# What to do after final coat of Danish Oil



## ultravi01 (Mar 19, 2014)

I have just applied a final coat of Danish Oil to my walnut tables. It's been drying for a couple of days. What would you recommend to do after this? Should I buff it with steel wool and use furniture wax?

Thanks


----------



## cabinetman (Jul 5, 2007)

ultravi01 said:


> I have just applied a final coat of Danish Oil to my walnut tables. It's been drying for a couple of days. What would you recommend to do after this? Should I buff it with steel wool and use furniture wax?
> 
> Thanks


What 'Danish Oil' is it? If it's Watco, that can be your finish. If it looks good, don't do anything. I would not use wax.








 







.


----------



## ultravi01 (Mar 19, 2014)

Yeah, it's Watco. It's not as smooth as it was before applying the oil, so I figured it made sense to buff it out.


----------



## Fred Hargis (Apr 28, 2012)

RECORD EXCERPTS:
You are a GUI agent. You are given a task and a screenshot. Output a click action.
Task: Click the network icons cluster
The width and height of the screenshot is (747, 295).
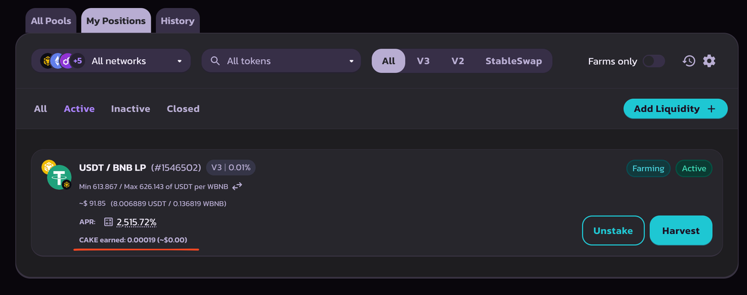click(62, 61)
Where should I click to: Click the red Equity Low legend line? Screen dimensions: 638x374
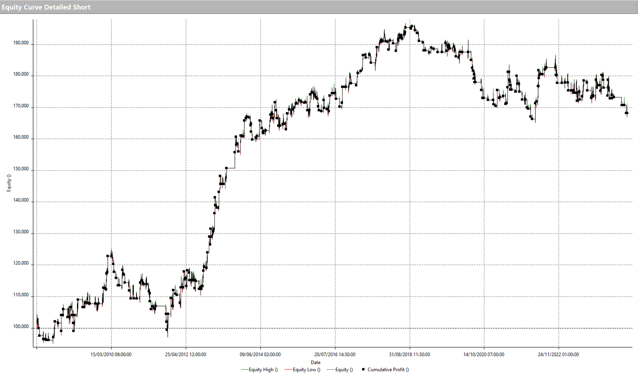pos(288,370)
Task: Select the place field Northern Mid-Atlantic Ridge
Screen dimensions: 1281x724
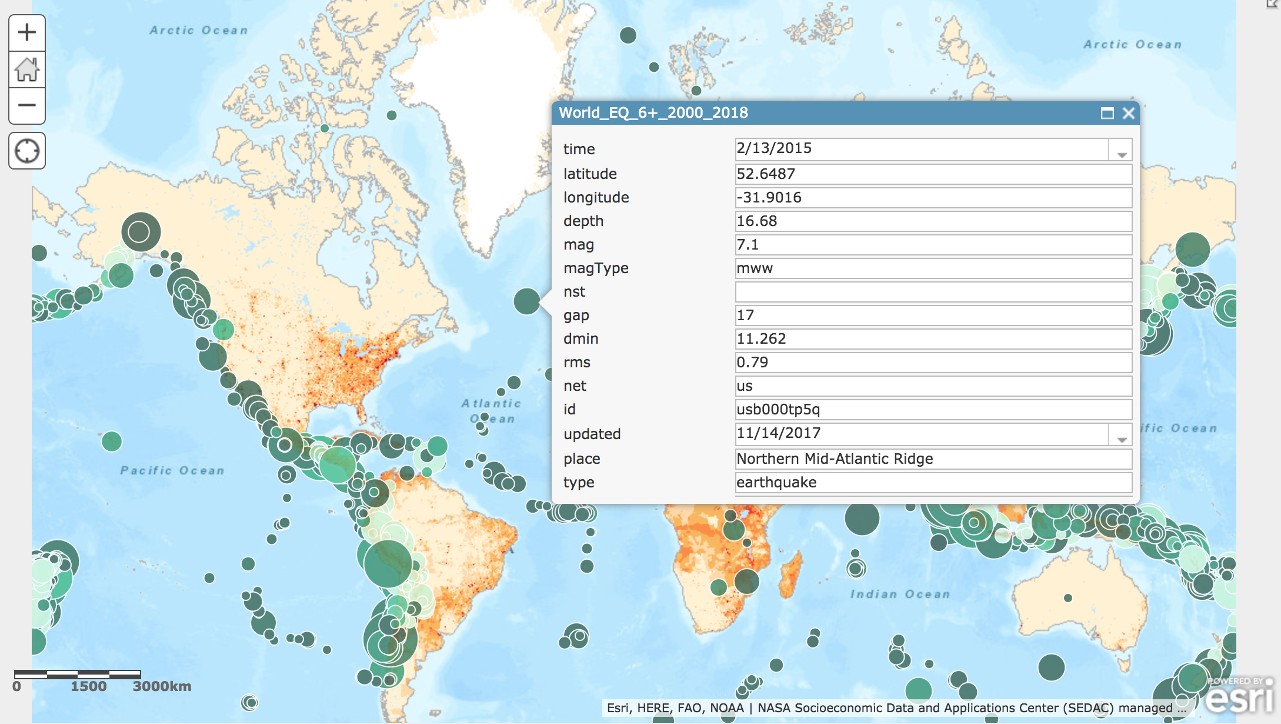Action: (933, 459)
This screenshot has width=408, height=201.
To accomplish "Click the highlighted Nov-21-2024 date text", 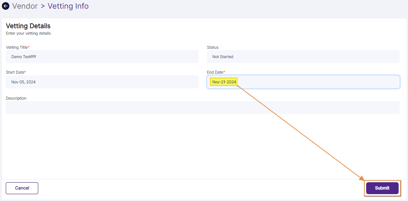I will point(224,82).
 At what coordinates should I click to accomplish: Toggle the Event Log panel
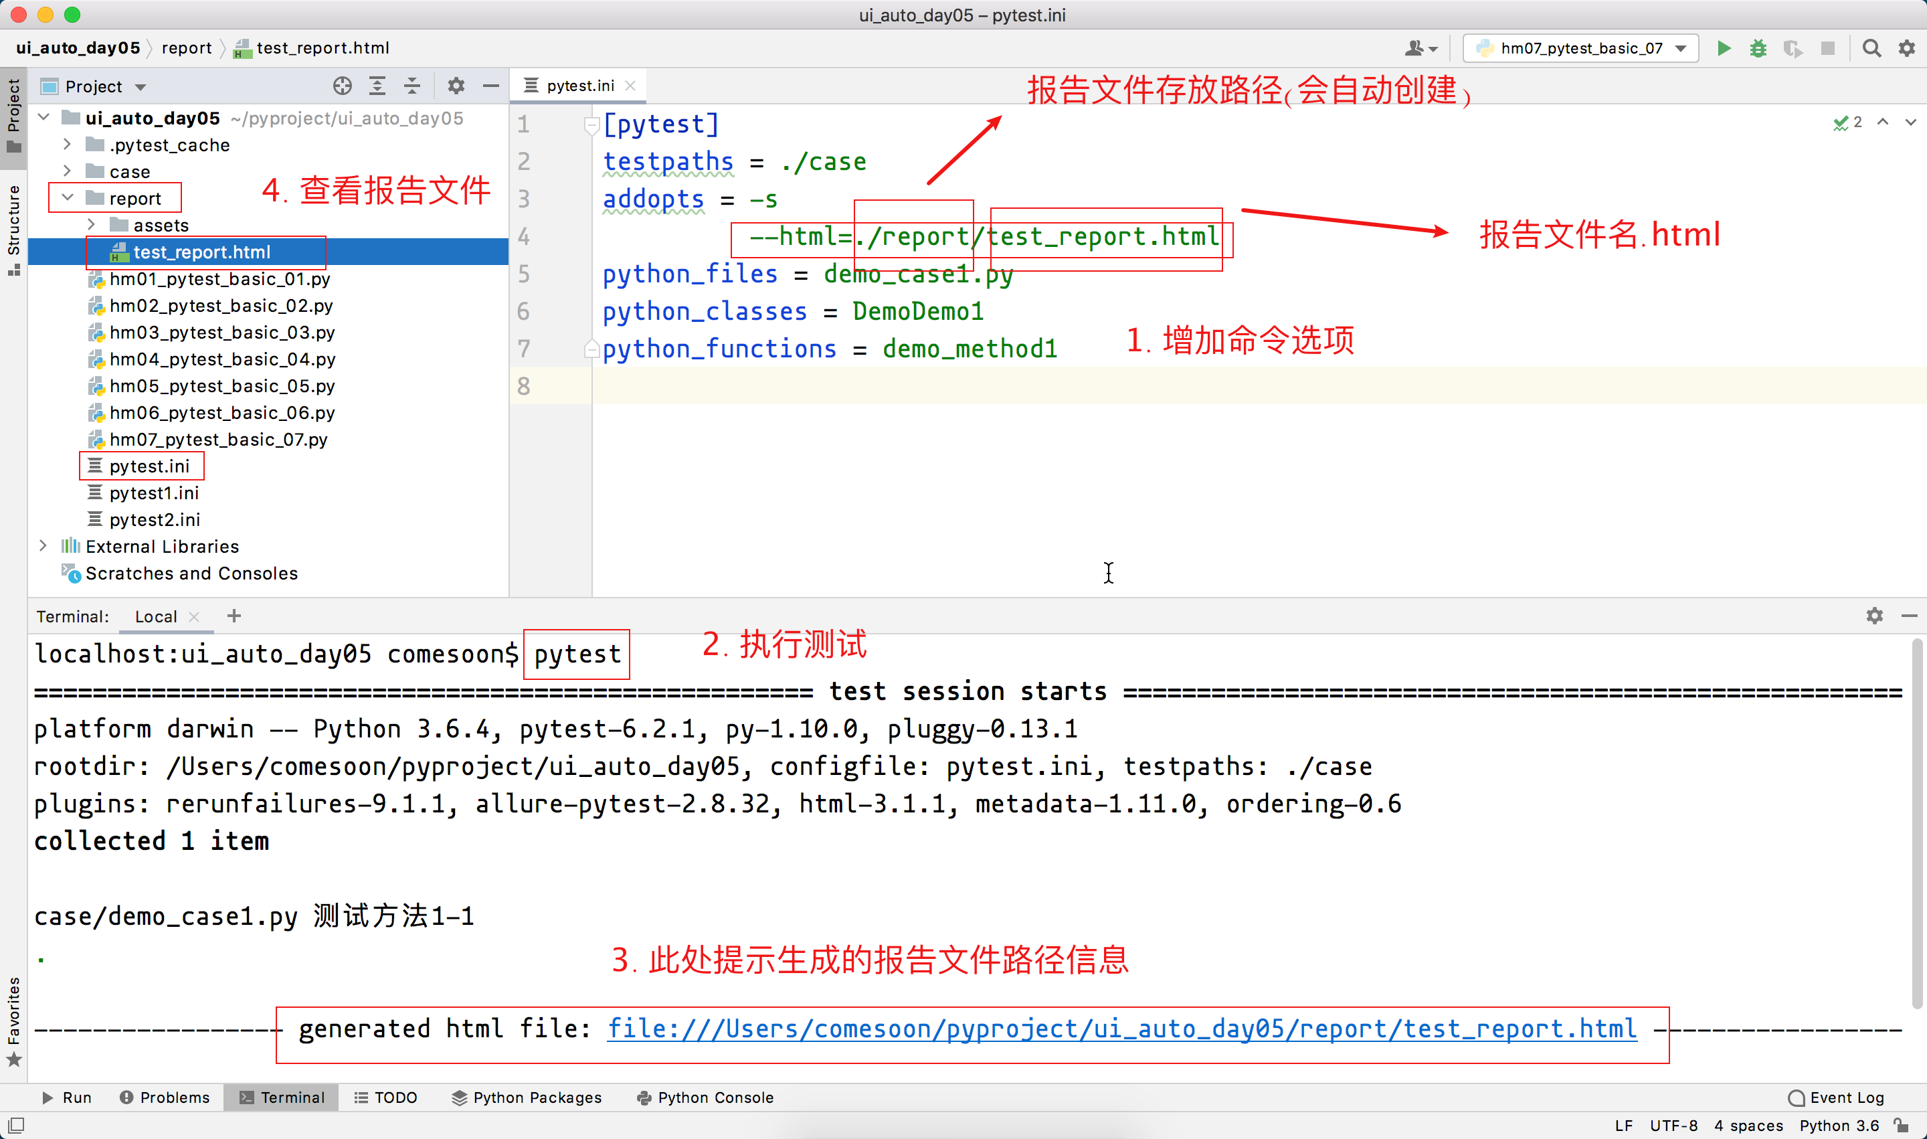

REQUIRED ACTIONS:
• 1. Can you write out everything from the start of the entries down to and including the line containing "pos(288,370)", with all their wording, multiplying each coordinate in the answers by 2.25 and rounding to whole numbers (halves up)? Leave the pictures out.
• 2. Could you continue the Danish Oil forum thread from the point where it stops?

RESPONSES TO THE EXERCISE:
• 1.
You are a GUI agent. You are given a task and a screenshot. Output a click action.
Task: Click the network icons cluster
The width and height of the screenshot is (747, 295).
click(140, 137)
Where should I click to: Click the red Equity Low legend line? Screen dimensions: 638x374
pos(648,833)

• 2.
You may have had a small amount of grain raised, you could sand it smooth with some 400 grit, then one more coat of the finish. Or you could just take a piece of kraft paper (brown grocery bag) and burnish it with that....the danish oil should probably sit a few days before you do that. That should smooth it out.


----------



## Steve Neul (Sep 2, 2011)

ultravi01 said:


> Yeah, it's Watco. It's not as smooth as it was before applying the oil, so I figured it made sense to buff it out.


Sometimes with watco it works better if you rub it in with 400 grit sandpaper. The solids from the sanding tend to fill the grain and sanding should make it real smooth. After a month or so if you wish you could use some Johnson paste wax and use any polish after that to dust with. Then annually use the paste wax.


----------



## cabinetman (Jul 5, 2007)

Depending on the finish you want, the look and feel, can be achieved with doing multiple applications of that 'Danish Oil', as it is a varnish/BLO/mineral spirits mix. Use wipe on applications and sand in between applications with 320x. When you get a build (because of the varnish content) it can be wet sanded out and wet sanded to a high grit, and polished with compounds and you'll get a high gloss finish.

Or, you can achieve a smooth more of a matte finish if you like. Using a wax is only a temporary enhancement and will preclude you doing any further finishing. Removing the wax would be a PITA (even if you could get it all off). It isn't needed. The finish you produce would be maintenance free without wax.








 







.


----------



## Steve Neul (Sep 2, 2011)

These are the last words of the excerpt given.